*Task item*
Please report every line in the material below where the word "button" is found.

=== Section Start ===

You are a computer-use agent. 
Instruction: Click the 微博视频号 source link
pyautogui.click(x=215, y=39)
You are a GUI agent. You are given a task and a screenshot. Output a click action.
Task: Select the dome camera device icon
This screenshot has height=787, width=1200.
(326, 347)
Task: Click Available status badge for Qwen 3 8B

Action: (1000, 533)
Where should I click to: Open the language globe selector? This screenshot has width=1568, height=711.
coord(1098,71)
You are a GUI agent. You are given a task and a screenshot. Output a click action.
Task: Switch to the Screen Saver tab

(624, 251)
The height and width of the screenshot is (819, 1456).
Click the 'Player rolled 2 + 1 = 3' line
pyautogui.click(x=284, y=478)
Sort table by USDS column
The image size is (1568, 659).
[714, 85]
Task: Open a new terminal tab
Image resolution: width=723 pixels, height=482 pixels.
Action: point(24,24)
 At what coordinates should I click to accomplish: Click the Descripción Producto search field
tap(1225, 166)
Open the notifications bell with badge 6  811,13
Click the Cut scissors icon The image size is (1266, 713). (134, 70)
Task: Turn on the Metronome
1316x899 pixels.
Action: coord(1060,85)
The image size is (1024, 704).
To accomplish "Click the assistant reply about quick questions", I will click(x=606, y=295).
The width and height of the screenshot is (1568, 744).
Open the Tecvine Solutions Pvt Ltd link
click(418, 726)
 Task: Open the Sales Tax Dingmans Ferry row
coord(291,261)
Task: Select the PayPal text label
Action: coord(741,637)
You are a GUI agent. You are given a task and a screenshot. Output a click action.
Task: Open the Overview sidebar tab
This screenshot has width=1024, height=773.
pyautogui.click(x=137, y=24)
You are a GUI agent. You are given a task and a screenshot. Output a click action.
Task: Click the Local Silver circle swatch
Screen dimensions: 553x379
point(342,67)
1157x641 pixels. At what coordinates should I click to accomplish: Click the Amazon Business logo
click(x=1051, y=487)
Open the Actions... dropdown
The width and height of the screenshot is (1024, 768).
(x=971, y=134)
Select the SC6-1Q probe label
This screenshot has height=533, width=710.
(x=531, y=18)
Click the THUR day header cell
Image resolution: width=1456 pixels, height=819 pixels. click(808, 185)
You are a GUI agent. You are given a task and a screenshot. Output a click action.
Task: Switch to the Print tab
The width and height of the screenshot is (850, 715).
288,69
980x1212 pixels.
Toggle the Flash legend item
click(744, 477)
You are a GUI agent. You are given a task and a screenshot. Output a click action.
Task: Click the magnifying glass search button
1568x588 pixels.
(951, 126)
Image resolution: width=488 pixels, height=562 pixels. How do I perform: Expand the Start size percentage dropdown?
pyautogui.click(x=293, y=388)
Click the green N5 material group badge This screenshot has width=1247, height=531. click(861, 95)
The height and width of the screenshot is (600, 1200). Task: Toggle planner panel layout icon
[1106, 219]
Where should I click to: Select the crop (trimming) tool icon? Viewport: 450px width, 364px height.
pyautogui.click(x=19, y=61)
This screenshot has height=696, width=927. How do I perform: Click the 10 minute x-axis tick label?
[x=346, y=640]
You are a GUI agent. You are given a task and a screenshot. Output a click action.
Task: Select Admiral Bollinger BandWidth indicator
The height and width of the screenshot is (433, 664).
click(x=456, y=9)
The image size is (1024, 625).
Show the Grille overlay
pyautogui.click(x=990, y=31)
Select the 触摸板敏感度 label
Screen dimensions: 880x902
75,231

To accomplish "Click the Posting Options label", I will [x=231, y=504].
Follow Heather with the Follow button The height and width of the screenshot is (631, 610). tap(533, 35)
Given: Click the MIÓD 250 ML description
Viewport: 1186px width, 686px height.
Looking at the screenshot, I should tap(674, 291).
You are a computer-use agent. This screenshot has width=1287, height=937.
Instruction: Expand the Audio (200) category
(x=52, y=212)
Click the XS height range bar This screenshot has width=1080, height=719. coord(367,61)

=== Section End ===

*Solution to the exercise*
Task: Click the magnifying glass search button
Follow Heather with the Follow button The height and width of the screenshot is (631, 610). tap(533, 35)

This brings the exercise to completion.